In 1994, All Saints became one of the UK's first Technology Colleges, as part of a set of policy initiatives that would later be termed as the specialist schools programme.

==Performance==
Results at Bishop Ward were poor, with an atmosphere that the then headteacher, Desmond Smith, described as "depressed and violent". Following the appointment of Smith as the last headteacher of Bishop Ward in 1984, and as the first headteacher of new All Saints in 1989, results steadily improved until - in 2003 - All Saints School was considered "the second most improved school in England". The March 2003 Ofsted report summarised the situation: "The school has many very good features. Strategies adopted by the headteacher and governors have led to overall GCSE results rising faster than the national trend for some years, culminating in well above average results in 2002". However, the inspectors also noted that the school's strategy led to several subjects of the National Curriculum not being taught to all pupils in Years 10 and 11. In addition, National Curriculum music provision remained under resourced.

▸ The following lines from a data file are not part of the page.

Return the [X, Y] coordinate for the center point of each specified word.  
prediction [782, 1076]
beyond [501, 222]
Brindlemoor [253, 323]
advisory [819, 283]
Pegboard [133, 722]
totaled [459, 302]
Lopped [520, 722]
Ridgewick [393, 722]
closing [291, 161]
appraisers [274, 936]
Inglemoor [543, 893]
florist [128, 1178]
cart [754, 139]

Improvements continued and in the report of 6 June 2007 inspection Ofsted rated the school as Grade 1 ("Outstanding"), stating that "the school provides its students with an outstanding education. Standards are high and students achieve extremely well as a result of excellent teaching. The leaders and managers believe that each child is important and this maxim is at the heart of their decision making. There is a clear
vision and a hunger for improvement building on the school's record of outstanding success." However, the school recognises the need to extend some aspects of its provision for the 14–19 age group including improving the guidance in the sixth form.

==Cash for peerages==
Since January 2006, while headmaster at the school, Smith has been notorious for making the indiscreet remarks that triggered the Cash for Peerages scandal. At the end of the 2005–06 academic school year Smith retired and was replaced by the Deputy Head Teacher Kevin Wilson.